Oxidative stress is associated with many cardiovascular diseases, such as hypertension and arteriosclerosis. Oxidative stress reportedly activates the L-type voltage-gated calcium channel (VDCC _L ) and elevates [Ca ²⁺ ] _i in many cells. However, how oxidative stress activates VDCC _L under clinical setting and the consequence for arteries are unclear. Here, we examined the hypothesis that hydrogen peroxide (H ₂ O ₂ ) regulates membrane potential (Em) by altering Na ⁺ influx through cation channels, which consequently activates VDCC _L to induce vasoconstriction in rat mesenteric arteries. To measure the tone of the endothelium-denuded arteries, a conventional isometric organ chamber was used. Membrane currents and Em were recorded by the patch-clamp technique. [Ca ²⁺ ] _i and [Na ⁺ ] _i were measured with microfluorometry using Fura2-AM and SBFI-AM, respectively. We found that H ₂ O ₂ (10 and 100 µM) increased arterial contraction, and nifedipine blocked the effects of H ₂ O ₂ on isometric contraction. H ₂ O ₂ increased [Ca ²⁺ ] _i as well as [Na ⁺ ] _i , and depolarised Em. Gd ³⁺ (1 µM) blocked all these H ₂ O ₂ -induced effects including Em depolarisation and increases in [Ca ²⁺ ] _i and [Na ⁺ ] _i . Although both nifedipine (30 nM) and low Na ⁺ bath solution completely prevented the H ₂ O ₂ -induced increase in [Na ⁺ ], they only partly inhibited the H ₂ O ₂ -induced effects on [Ca ²⁺ ] _i and Em.

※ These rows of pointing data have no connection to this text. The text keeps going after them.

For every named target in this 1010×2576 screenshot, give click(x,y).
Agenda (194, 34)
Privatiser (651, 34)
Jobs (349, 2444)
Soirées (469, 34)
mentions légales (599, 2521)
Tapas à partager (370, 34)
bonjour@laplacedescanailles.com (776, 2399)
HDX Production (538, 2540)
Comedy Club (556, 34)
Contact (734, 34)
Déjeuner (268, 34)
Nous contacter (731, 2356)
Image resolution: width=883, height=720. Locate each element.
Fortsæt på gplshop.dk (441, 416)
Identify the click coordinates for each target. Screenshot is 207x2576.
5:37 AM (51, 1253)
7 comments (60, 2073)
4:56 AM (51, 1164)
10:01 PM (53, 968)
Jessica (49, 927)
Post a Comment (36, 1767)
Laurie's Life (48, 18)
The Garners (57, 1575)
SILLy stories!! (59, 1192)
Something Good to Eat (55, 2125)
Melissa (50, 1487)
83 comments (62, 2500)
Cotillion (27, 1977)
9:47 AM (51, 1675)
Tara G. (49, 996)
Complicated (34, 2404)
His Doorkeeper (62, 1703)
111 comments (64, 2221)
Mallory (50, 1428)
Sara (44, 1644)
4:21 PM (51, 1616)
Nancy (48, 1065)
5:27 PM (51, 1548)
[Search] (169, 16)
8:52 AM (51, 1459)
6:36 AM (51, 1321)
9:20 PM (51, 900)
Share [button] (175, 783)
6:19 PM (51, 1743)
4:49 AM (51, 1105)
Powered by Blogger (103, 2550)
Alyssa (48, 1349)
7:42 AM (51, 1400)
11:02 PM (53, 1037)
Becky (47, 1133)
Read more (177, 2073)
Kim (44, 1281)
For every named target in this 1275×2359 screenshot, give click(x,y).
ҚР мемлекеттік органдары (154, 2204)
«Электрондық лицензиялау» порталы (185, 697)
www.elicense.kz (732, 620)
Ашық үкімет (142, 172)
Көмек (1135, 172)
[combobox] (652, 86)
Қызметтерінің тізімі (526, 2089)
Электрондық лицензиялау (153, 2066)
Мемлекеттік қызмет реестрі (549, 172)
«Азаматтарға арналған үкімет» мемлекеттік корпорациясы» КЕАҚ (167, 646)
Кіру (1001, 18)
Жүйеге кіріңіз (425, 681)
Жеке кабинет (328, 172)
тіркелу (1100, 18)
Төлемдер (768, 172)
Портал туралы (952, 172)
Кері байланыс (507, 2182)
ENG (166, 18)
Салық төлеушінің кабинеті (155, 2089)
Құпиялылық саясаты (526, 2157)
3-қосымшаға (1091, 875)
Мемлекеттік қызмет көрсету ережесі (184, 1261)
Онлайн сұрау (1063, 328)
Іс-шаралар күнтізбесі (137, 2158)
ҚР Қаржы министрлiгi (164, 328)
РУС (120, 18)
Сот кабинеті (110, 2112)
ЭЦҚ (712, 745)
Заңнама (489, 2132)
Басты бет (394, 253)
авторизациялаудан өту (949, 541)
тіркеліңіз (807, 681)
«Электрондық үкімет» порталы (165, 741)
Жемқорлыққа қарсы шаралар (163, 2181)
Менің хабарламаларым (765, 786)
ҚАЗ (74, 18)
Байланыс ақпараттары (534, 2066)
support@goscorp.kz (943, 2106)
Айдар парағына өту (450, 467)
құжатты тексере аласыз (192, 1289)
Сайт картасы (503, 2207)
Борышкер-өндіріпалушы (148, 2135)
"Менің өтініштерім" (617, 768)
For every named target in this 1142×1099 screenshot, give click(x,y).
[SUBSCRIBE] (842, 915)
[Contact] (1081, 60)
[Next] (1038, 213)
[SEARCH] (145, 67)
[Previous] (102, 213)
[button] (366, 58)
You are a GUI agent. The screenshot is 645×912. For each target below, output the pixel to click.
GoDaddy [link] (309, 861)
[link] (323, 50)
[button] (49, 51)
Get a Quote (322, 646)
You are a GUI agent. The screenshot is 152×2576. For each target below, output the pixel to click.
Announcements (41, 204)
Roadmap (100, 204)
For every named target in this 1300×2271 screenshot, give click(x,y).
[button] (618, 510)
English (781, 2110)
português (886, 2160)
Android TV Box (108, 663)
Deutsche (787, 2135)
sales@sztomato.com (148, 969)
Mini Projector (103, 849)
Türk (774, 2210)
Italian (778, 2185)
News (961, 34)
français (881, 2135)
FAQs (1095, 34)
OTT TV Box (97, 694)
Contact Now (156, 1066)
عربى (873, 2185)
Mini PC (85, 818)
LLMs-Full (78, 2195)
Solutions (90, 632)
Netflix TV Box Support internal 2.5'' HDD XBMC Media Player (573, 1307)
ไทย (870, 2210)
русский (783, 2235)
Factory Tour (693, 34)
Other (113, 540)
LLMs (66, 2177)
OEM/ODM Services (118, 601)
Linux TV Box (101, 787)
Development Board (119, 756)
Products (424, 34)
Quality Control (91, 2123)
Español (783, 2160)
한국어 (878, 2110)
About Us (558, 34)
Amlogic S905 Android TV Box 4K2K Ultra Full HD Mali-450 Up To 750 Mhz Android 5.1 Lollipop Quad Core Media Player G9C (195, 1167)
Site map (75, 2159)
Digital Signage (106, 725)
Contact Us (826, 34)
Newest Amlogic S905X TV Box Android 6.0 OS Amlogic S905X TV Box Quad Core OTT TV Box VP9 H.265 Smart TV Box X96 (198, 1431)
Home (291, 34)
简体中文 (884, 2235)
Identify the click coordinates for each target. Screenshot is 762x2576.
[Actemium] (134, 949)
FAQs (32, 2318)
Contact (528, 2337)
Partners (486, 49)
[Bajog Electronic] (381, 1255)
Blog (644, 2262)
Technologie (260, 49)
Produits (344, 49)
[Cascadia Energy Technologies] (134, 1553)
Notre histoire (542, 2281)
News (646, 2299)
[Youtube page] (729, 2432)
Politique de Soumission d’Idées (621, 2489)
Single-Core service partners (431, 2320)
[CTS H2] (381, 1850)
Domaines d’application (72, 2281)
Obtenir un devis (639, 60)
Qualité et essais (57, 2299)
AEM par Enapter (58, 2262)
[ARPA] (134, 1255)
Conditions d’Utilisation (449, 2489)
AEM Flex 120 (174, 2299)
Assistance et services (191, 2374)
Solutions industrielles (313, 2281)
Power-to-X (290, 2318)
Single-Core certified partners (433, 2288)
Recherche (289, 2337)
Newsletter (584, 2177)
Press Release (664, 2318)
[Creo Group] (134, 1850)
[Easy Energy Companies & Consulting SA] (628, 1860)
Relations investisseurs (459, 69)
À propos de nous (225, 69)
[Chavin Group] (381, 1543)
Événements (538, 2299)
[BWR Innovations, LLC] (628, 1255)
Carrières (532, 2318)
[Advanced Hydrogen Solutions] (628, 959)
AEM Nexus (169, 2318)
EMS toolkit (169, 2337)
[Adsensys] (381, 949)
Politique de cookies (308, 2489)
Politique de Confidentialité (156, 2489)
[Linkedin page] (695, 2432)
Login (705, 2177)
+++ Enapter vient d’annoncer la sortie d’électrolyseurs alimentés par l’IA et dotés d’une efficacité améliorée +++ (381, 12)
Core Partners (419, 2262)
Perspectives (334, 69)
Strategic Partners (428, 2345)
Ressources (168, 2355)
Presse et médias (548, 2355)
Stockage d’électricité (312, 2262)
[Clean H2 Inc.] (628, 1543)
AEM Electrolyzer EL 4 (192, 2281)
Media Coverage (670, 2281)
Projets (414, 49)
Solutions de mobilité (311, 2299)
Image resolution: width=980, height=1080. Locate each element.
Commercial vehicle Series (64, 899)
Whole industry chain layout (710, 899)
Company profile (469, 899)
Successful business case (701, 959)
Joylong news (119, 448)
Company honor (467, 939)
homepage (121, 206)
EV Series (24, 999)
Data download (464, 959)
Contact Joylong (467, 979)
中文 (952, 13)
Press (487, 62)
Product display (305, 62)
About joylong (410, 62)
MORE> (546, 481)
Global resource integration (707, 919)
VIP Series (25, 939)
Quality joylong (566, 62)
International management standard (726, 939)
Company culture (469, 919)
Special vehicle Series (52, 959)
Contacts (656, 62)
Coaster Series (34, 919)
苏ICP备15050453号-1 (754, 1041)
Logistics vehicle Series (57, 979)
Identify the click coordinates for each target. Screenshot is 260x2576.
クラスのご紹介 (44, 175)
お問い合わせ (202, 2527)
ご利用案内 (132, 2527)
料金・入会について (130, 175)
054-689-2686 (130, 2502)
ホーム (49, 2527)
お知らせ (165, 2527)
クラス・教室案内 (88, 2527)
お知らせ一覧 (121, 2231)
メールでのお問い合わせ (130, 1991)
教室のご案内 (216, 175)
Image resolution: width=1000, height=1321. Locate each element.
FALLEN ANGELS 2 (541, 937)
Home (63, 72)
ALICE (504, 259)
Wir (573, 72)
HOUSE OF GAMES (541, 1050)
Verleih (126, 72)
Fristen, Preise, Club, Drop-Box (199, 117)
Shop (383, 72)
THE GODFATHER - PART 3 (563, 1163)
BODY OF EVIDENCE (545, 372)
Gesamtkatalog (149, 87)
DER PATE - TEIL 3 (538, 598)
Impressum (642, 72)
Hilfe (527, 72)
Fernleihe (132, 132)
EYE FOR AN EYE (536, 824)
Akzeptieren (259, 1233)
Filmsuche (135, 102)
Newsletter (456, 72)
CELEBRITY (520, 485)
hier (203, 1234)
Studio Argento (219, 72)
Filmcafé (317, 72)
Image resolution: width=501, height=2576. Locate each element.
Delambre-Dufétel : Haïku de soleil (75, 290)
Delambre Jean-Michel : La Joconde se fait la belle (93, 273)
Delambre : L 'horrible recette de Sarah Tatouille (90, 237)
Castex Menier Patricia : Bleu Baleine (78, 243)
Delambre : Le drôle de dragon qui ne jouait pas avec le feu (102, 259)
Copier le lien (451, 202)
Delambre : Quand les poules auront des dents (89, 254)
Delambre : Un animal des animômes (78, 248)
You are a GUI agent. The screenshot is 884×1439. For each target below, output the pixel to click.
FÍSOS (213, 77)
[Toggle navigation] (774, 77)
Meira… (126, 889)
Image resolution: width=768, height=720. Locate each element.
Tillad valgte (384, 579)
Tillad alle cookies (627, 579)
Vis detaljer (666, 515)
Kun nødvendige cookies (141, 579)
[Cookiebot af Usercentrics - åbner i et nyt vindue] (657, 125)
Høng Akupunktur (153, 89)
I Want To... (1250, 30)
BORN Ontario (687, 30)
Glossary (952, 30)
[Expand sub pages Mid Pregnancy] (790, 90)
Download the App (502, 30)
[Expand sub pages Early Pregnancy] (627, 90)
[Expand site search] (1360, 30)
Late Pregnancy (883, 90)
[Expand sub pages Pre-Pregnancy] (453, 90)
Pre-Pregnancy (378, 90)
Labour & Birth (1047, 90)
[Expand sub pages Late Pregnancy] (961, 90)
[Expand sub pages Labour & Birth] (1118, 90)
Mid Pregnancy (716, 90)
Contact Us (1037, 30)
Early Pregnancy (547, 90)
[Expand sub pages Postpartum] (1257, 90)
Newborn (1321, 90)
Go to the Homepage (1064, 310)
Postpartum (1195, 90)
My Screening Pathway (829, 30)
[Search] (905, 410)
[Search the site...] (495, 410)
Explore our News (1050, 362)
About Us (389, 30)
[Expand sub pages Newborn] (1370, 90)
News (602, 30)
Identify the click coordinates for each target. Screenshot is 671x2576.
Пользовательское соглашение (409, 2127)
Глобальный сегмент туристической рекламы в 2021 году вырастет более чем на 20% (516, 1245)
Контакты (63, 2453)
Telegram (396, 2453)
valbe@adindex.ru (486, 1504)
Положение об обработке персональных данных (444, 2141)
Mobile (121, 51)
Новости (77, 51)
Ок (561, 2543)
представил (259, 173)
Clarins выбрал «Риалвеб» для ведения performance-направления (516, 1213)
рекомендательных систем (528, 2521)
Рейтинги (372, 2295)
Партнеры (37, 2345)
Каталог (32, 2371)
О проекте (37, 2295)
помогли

Taken together, the results suggested that H ₂ O ₂ constricts rat arteries by causing Em depolarisation and VDCC _L activation through activating Gd ³⁺ -and nifedipine-sensitive, Na ⁺ -permeable channels as well as Gd ³⁺ -sensitive Ca ²⁺ -permeable cation channels. We suggest that unidentified Na ⁺ -permeable cation channels as well as Ca ²⁺ -permeable cation channels may function as important mediators for oxidative stress-induced vascular dysfunction.